国土交通省が一人親方を対象に実施した調査によると、改正建設業法で努力義務となった労務費を内訳明示した見積書作成の課題について、「日当のため内訳を記載することが困難」との回答が約4割に上った。改正法の努力義務に関しては「知らない」と回答した一人親方が約6割を占め、認知度向上の課題が浮き彫りとなった。
調査は一人親方の働き方の実態把握を目的に毎年度実施している。今回は2025年11月から26年1月にかけて実施し、1768件の回答を集めた。
改正法で建設業者の努力義務となった労務費を内訳明示した見積書作成で困難に感じている点を複数回答で聞いたところ、「日当のため内訳記載が困難」が35.9%と最も多かった。「複数の行程や作業を担当しているため内訳記載が手間」は18.7%、「作成したことがなく手順がわからない」は15.3%、「内訳記載項目が理解できていない」は6.5%、「作成しても受け取ってもらえない」は1.7%だった。「特になし」も33.3%いた。
努力義務の認知状況は「知らない」が55.7%と半数超を占めた。「おおむね把握している」「部分的に把握している」はともに約1割、「知っているが内容を把握していない」は約2割だった。
規制逃れを目的とした一人親方対策で活用を促している「働き方の自己診断チェックリスト」の活用状況は、「ほとんどの工事で活用している」「何度か活用したことがある」は合計で13.0%となり、前年度調査から横ばいだった。
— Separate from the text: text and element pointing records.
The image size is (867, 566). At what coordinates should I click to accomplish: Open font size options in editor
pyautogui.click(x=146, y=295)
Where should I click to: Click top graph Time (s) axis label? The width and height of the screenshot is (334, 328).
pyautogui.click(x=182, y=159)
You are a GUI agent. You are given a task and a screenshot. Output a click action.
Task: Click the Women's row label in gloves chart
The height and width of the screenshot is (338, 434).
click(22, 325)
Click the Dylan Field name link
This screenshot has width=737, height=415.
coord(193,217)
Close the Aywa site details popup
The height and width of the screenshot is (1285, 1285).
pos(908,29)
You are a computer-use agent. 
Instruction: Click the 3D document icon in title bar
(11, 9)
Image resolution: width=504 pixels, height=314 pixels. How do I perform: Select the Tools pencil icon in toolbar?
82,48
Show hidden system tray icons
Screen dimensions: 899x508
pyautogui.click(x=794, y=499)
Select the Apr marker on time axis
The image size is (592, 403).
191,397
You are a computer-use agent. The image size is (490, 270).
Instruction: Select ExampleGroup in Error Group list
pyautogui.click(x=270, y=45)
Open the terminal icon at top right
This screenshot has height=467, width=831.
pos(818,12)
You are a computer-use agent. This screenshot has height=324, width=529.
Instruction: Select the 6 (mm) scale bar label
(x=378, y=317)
チェックリストを認知したきっかけは、元請けからの情報提供を挙げる回答が約半数を占めた。
チェックリストを活用した結果、自身の働き方が社員に近いと考えた一人親方は約4割で、このうち「取引先に雇用契約の締結を打診した」のは1割程度だった。
一人親方になる前に仕事のメリット・デメリットを調べたとの回答は45.2%。想定していたメリット・デメリットとの違いについては「おおよそ予想通り」が77.0%を占めた。
国交省はチェックリストのほか、一人親方になるメリット・デメリットを整理したリーフレットの活用を引き続き促していく。